→ Exercise task
Copy out every one of the records below word for word, leaving the pictures out of your answer.

→ Dataset excerpts
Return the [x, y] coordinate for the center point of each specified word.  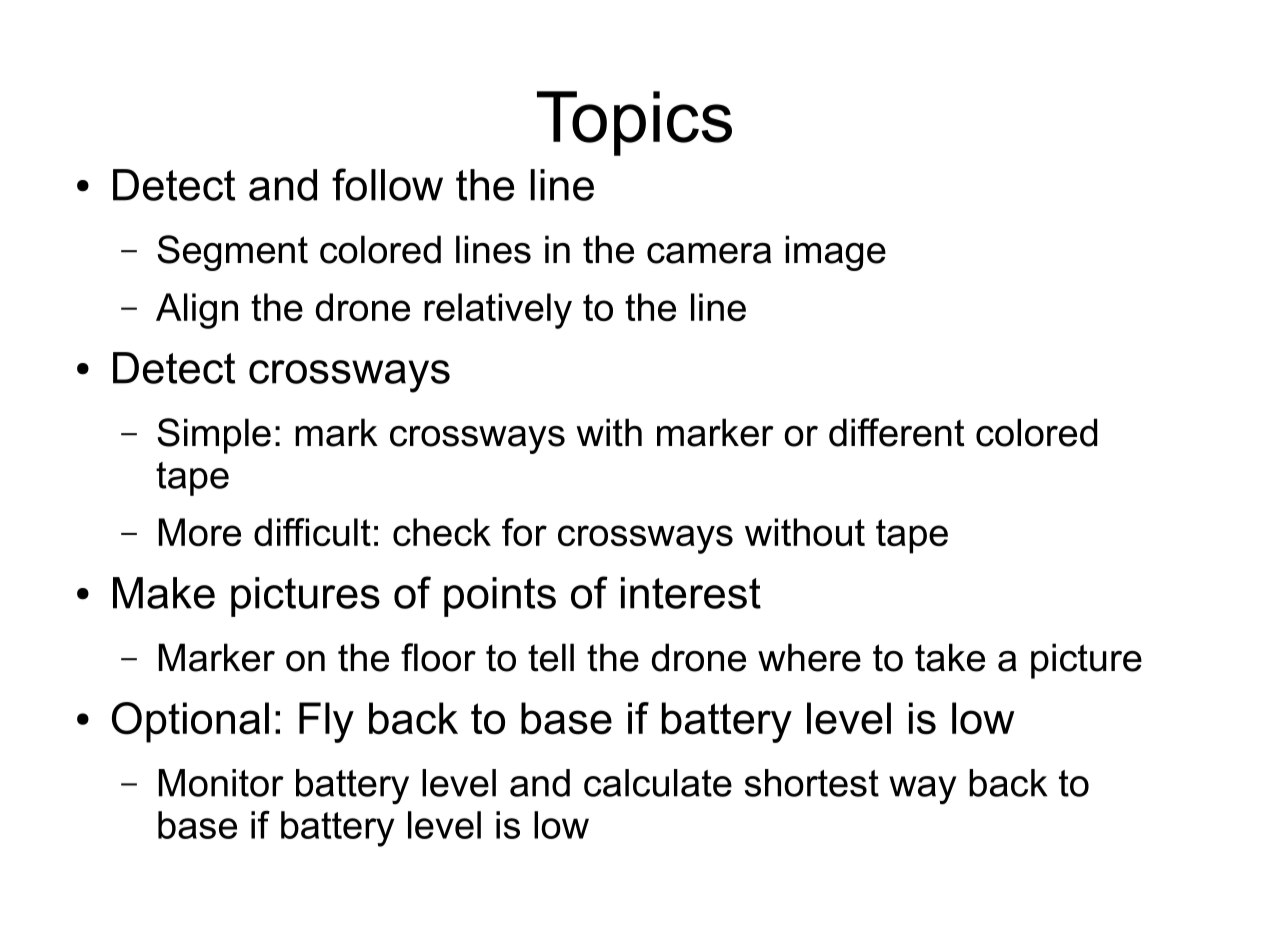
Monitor [221, 783]
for [524, 532]
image [835, 253]
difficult [312, 532]
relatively [498, 311]
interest [691, 593]
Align [197, 311]
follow [387, 184]
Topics [634, 123]
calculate [658, 783]
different [897, 432]
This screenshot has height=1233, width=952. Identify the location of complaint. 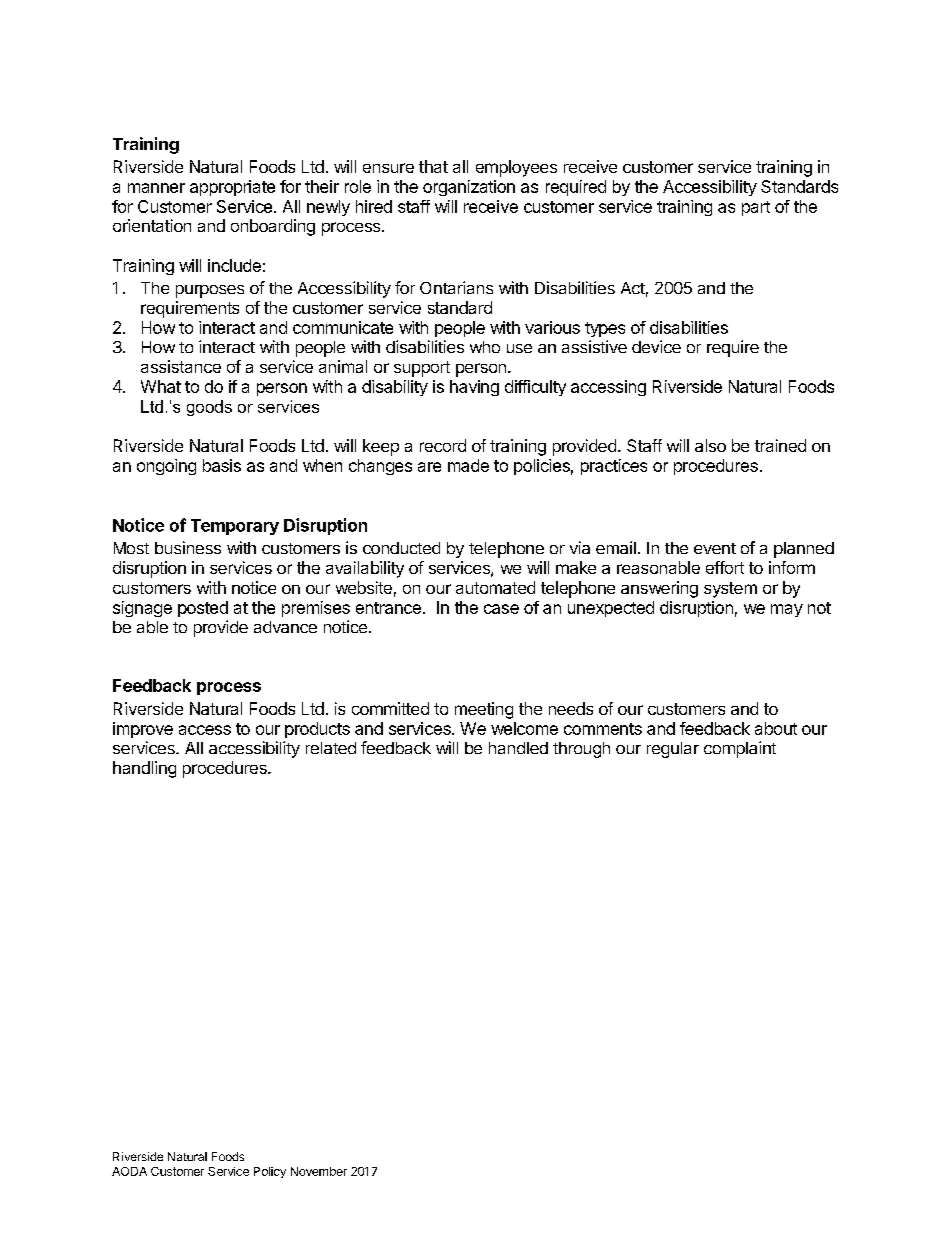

→ Solved exercise
Return the [x, y] coordinate for the center point of each specified word.  
Monitor [221, 783]
for [524, 532]
image [835, 253]
difficult [312, 532]
relatively [498, 311]
interest [691, 593]
Align [197, 311]
follow [387, 184]
Topics [634, 123]
calculate [658, 783]
different [897, 432]
This screenshot has height=1233, width=952. Identify the location of complaint. 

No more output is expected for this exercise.